The tasks.
**1.** Quote the lines of the listing from the line containing "Choose the Champion list option" through the line containing "should pyautogui.click(x=193, y=128).", including both of those lines.
**2.** Continue the email exchange about the Apple, TRS-80 and Commodore computers from its final sentence.

Text section.
= = = = = = =

On 2/1/07, Jim Isbell, W5JAI <jim.isbell at gmail.com> wrote:
The apple was a flop, yes. The Commodore also was a
flop. Just look at the
numbers. The apple was a flop because it was marketed as entertainment and
drawing pictures (which it excelled at) while the TRS-80 was a scientific
machine that crunched numbers.
Hmm... my recollection of the times was that the TRS-80 was pitched
more as a home/business computer, not scientific.
Certainly until the CP/M card for the Apple II came out, it was
primarily an entertainment computer, but at a place I worked at in
1984, the boss used his Apple more in CP/M than AppleDOS - for
spreadsheets, especially.
Yes, today the tables are reversed, but back
then, those of us who were into computers (I had been in computers since
1960 on the IBM 7070) were looking for computing power for serious work.
The Apple was just not that. The Commodore didnt make it because it was
under powered and again was marketed toward using it for games not serious
work.

= = = = = = =

Target pointing data:

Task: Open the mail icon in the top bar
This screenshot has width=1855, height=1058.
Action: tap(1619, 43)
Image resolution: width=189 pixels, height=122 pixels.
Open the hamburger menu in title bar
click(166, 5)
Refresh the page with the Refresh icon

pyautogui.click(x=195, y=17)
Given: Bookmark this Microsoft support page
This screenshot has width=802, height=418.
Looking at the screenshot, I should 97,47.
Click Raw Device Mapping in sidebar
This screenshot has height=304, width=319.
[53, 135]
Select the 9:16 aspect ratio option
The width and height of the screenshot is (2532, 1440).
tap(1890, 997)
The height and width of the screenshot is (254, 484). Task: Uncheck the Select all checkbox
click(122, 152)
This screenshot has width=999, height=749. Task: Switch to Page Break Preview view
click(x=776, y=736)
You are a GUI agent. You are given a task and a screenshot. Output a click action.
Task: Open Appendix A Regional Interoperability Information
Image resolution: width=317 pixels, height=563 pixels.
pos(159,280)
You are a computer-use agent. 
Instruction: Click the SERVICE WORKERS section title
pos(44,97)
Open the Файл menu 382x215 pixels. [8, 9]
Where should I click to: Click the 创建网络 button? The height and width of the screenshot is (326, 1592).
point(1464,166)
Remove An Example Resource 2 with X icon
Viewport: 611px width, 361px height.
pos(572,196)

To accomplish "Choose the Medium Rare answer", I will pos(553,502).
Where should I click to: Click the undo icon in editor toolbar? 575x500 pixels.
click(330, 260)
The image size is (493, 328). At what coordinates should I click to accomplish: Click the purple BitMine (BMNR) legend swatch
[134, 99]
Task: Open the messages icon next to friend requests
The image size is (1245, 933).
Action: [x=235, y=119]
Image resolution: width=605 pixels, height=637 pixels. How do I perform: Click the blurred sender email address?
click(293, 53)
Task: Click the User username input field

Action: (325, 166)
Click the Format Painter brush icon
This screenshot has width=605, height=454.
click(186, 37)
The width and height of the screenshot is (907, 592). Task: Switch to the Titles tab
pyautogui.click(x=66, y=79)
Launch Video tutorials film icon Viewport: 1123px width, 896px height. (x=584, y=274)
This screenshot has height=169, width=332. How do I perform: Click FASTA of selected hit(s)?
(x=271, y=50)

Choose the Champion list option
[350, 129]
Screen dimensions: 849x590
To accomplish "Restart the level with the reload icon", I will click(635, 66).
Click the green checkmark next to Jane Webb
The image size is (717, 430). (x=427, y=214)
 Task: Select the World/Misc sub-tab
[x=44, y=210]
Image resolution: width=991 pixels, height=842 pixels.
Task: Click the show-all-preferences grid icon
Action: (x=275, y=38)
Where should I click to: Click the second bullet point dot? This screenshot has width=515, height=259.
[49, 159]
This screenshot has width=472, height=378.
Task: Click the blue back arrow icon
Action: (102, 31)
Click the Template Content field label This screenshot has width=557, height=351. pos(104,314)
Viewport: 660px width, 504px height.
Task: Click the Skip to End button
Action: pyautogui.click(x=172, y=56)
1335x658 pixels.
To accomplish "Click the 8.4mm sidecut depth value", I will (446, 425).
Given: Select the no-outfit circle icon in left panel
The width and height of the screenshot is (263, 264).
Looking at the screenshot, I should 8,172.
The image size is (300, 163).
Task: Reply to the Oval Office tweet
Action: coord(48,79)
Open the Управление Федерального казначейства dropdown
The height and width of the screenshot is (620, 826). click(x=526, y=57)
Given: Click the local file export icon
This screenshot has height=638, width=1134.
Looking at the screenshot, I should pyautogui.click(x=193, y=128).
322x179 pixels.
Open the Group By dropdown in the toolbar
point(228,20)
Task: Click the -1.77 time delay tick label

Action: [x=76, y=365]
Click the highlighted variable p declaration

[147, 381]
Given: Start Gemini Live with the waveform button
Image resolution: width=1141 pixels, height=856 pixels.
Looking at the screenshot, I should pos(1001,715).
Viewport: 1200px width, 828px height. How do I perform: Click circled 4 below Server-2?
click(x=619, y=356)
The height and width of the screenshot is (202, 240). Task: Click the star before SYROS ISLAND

= = = = = = =

Answers.
**1.**
Choose the Champion list option
[350, 129]
Screen dimensions: 849x590
To accomplish "Restart the level with the reload icon", I will click(635, 66).
Click the green checkmark next to Jane Webb
The image size is (717, 430). (x=427, y=214)
 Task: Select the World/Misc sub-tab
[x=44, y=210]
Image resolution: width=991 pixels, height=842 pixels.
Task: Click the show-all-preferences grid icon
Action: (x=275, y=38)
Where should I click to: Click the second bullet point dot? This screenshot has width=515, height=259.
[49, 159]
This screenshot has width=472, height=378.
Task: Click the blue back arrow icon
Action: (102, 31)
Click the Template Content field label This screenshot has width=557, height=351. pos(104,314)
Viewport: 660px width, 504px height.
Task: Click the Skip to End button
Action: pyautogui.click(x=172, y=56)
1335x658 pixels.
To accomplish "Click the 8.4mm sidecut depth value", I will (446, 425).
Given: Select the no-outfit circle icon in left panel
The width and height of the screenshot is (263, 264).
Looking at the screenshot, I should 8,172.
The image size is (300, 163).
Task: Reply to the Oval Office tweet
Action: coord(48,79)
Open the Управление Федерального казначейства dropdown
The height and width of the screenshot is (620, 826). click(x=526, y=57)
Given: Click the local file export icon
This screenshot has height=638, width=1134.
Looking at the screenshot, I should pyautogui.click(x=193, y=128).

**2.**
While the 4K/8K original PET with the 40 col screen and chicklet keys
had a ways to go until it could be taken seriously outside of the
home/entertainment market, it had one thing that no other mass market
computer had at the time - an IEEE-488 (GPIB) bus. I have seen plenty
of PETs used in laboratory settings to talk to DVMs, pH meters,
oscilloscopes, etc., all with the built-in IEEE port. It might not
have been a great machine for number crunching, but for a wee while,
it was a great machine for data collection. The all-in-one
construction was also a benefit in the classroom as well as the
laboratory - sturdy, easy to move, trivial to install ("plug into
wall, flip switch"). Without dragging this into a 40col vs 64 col vs
80col or 1MHz 6502 vs 4MHz Z80 debate, the PET had its place in
history.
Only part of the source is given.